* 提供された抜粋 *
--------------------------------
明治神宮の内苑・外苑は、数百万人の国民の協力で創られた。
(森、表参道、神宮球場、、、)
読者の皆さんは、次のことをご存じでしょうか?
「明治神宮の鬱蒼(うっそう)とした森は、人が作ったものです。以前は、荒れ果てた不毛の地でした」
「ファッションやグルメで若者に大人気のスポット、表参道とは明治神宮への参道です」
「野球の聖地、神宮球場は、明治神宮の野球場です」
明治神宮の内苑・外苑は明治天皇崩御を機に、明治の御代を記念し、世界に誇れる首都を作ろうと、数百万の国民が力を合わせて創り上げたものです。
2020年11月1日に明治神宮は鎮座100年を迎えました。この機会に、我々の先人たちがどのように明治神宮の内苑・外苑を創りあげたのか、見てみましょう。
(首都の品格が国家の品格を代表する)
明治45(1912)年7月30日零時43分、明治天皇が崩御されました。阪谷芳郎・東京市長は7月20日に天皇御重体が伝えられてから毎日、参内していましたが、崩御の報を受け、午前1時には駆けつけました。同時に、市長は河村金五郎・宮内次官に対し、東京への陵墓選定を哀願したのです。
同日、渋沢栄一も陳情の陣頭指揮を執って欲しいと依頼されて、総理大臣・西園寺公望、宮内大臣・渡邊千秋に面会し、東京への陵墓治定を願い出ています。
--------------------------------
* 課題用エントリー *
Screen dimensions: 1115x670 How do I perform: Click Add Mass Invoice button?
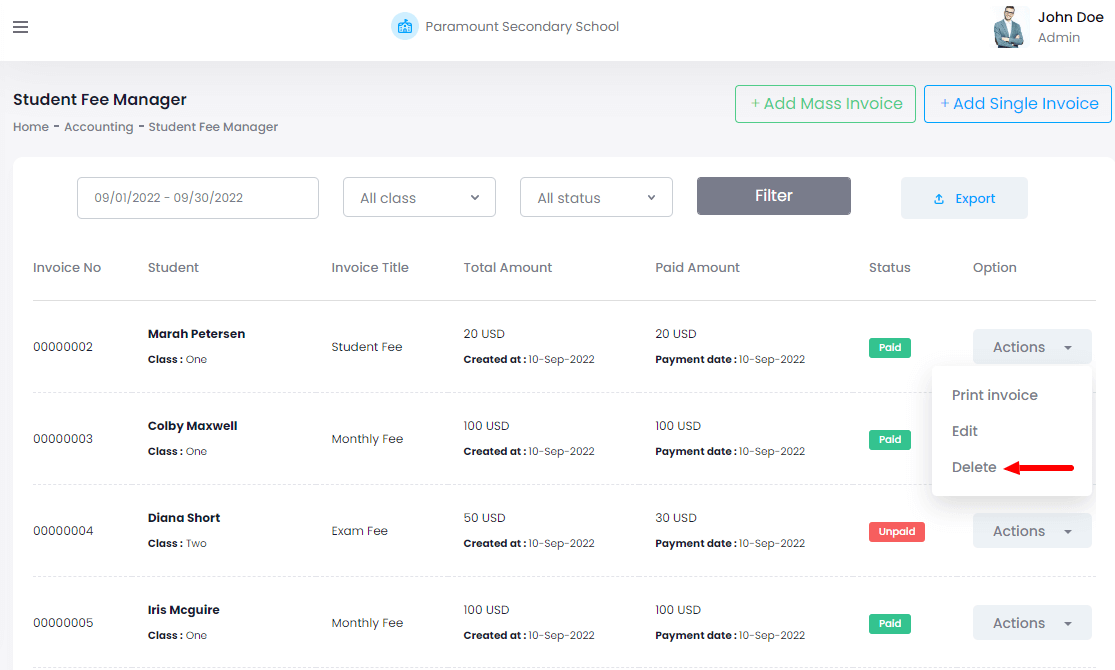click(825, 104)
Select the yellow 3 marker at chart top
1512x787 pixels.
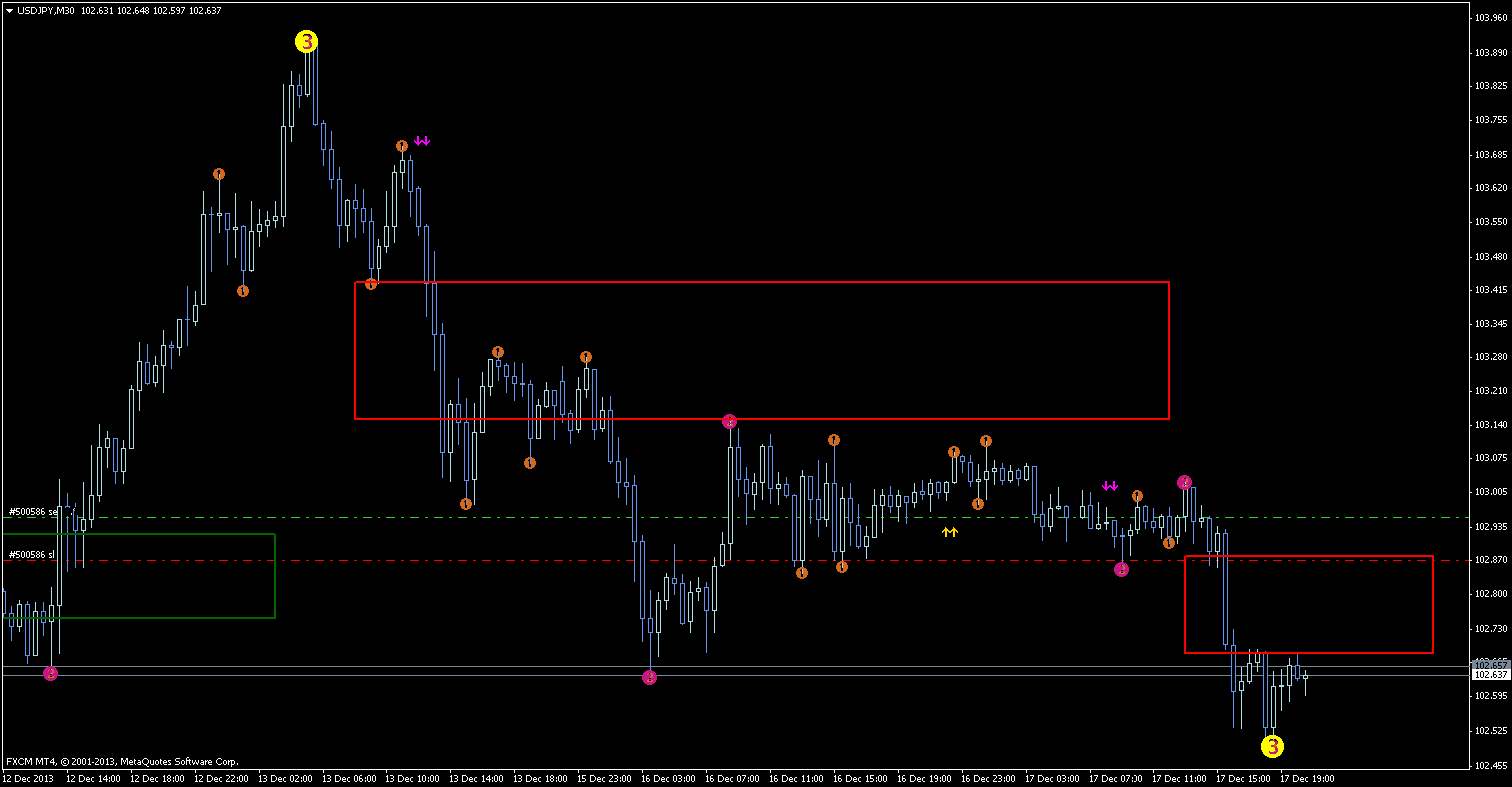(306, 42)
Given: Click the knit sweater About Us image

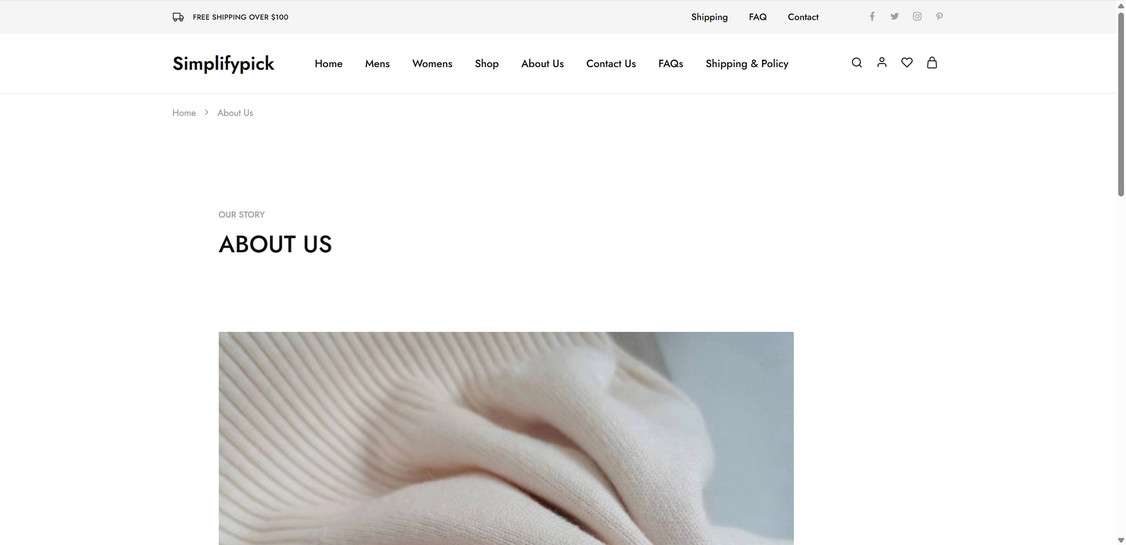Looking at the screenshot, I should tap(506, 438).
--------------------------------
* 課題と演習 *
A) 明治神宮に関する抜粋で、肩書きとともに名前が記されている人物を、その肩書きと併せてすべて挙げてください。
B) 上記のエントリーを一字一句違えずにすべて複製してください。画像は回答に含めないでください。
抜粋とエントリーは、それぞれ異なる出典に由来します。

* 各課題の解答 *
A)
阪谷芳郎(東京市長)
河村金五郎(宮内次官)
西園寺公望(総理大臣)
渡邊千秋(宮内大臣)

B)
Screen dimensions: 1115x670 How do I perform: Click Add Mass Invoice button?
click(825, 104)
Select the yellow 3 marker at chart top
1512x787 pixels.
(306, 42)
Given: Click the knit sweater About Us image

Looking at the screenshot, I should tap(506, 438).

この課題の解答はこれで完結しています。